After buying your crypto, you always run the risk of losing it, not to a volatile market, but to unforeseen circumstances related to security issues.

And although you’ve spent a large chunk of your retirement savings investing in crypto, you can almost instantly lose your assets without you even knowing it.

Bitcoin IRA

Individual Retirement Accounts or IRAs are an encouraging retirement savings plan for those looking to save for their after-work endeavors. Some banks and other major financial institutions are now offering soon-to-retire workers the option of investing in cryptocurrency through an IRA.
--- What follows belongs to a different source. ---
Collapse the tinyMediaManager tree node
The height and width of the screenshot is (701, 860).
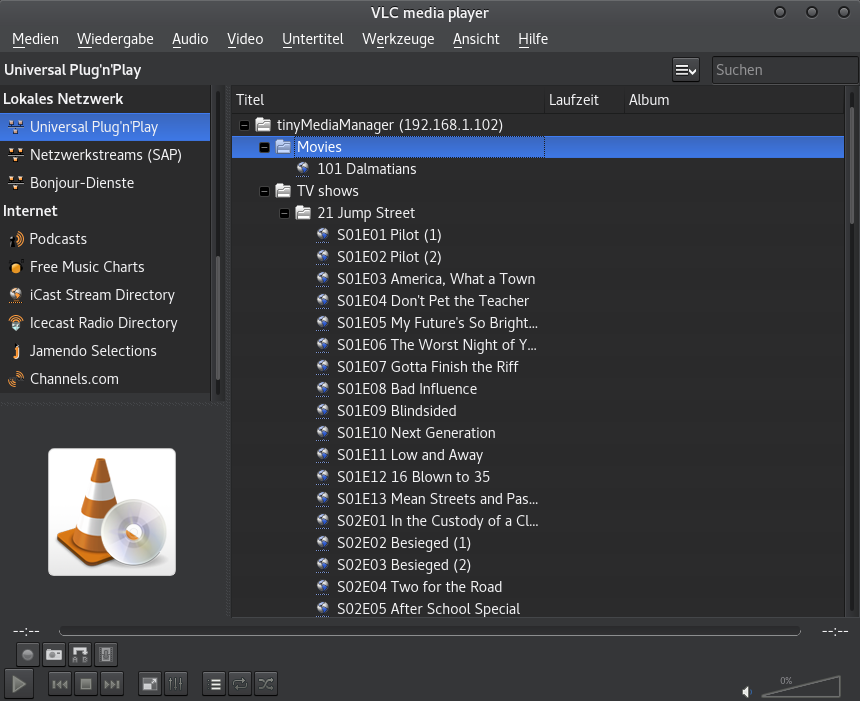243,125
The introduction of Bitcoin IRA makes it easier and a bit more secure for small investors to get a piece of the crypto pie. According to the results, since March 2020, more than $400 million in retirement investments have already been processed.

401(k) versus Bitcoin IRA

Experts suggest that employees match the amount their employers contribute to their 401(k) plan. This means that employees must first match what their employers are contributing before making any further purchases or investments in retirement plans or schemes such as Bitcoin IRA.

If an employee has the option to add to their 401(k) or 403(b) plan before investing in Bitcoin IRA, contributions and the overall retirement portfolio should remain diversified, leaning more towards funds and plans low-risk retirement.

But while a 401(k) is an attractive benefit for employees, many still share that Social Security alone won’t be enough to sustain them in the near future. While this may be true, investors are instead encouraged to include cryptocurrency and other digital assets in their long-term investment plan.

Alternative options

Although it may seem like cryptocurrency can give you a high return on investment, there are some alternative options that could help you build your retirement fund.

Consider long term

Most crypto investors are young, tech-savvy traders who are willing to take the risk when investing in such a volatile market. Investing in crypto can cost you a lot of money, so before you spend a lot of your retirement savings, consider diversifying into other securities first.

With that in mind, remember that in today’s age, when you may be trying to make up for lost time, cryptos are still a long-term investment. Think of it like a house, when you first bought it it cost you a ton of money, but over time as you pay off the mortgage you realize the true value it is holds. Crypto works the same way.

Less risky investments

Regardless of your age, there are lower-risk investments that can help diversify your portfolio. You may want to consider a mutual fund which may be able to help you increase your annual interest as your investment grows.

Stocks and government bonds are still a stronghold in the current economic environment and can be very beneficial. Savvy investors can decide if they want to go about it themselves, which may require additional knowledge or skills. Or just use a broker who might charge commission fees, but at least your investments will be safe.

Roth IRA

It is one of the most traditional retirement plans used by millions of Americans. For those who might find themselves in a situation where your employer or company offers no retirement benefits, you can open a tax-efficient Roth IRA plan.

The IRA options are endless and you can find them at various banks, financial companies, or investment brokers. This gives you a little more control over your retirement investments and you can take advantage of the tax benefits that automatically come with it.


Whether you’re trying to catch up, jump into the crypto craze, or really want to get into the market, digital assets are high-risk and extremely volatile investments when you add them to your retirement portfolio. .

It’s always a good idea to diversify your portfolio across a variety of stocks, but think about picking ones you can control and understand how it works.

We still have a lot to learn and understand about how crypto works, and in an economic environment where novice traders are flooding the market and pinching the price of crypto, perhaps this is something that should remain a percentage. marginal of your retirement portfolio, for now at least.

By Pierre Raymond for

The views and opinions expressed herein are the views and opinions of the author and do not necessarily reflect those of Nasdaq, Inc.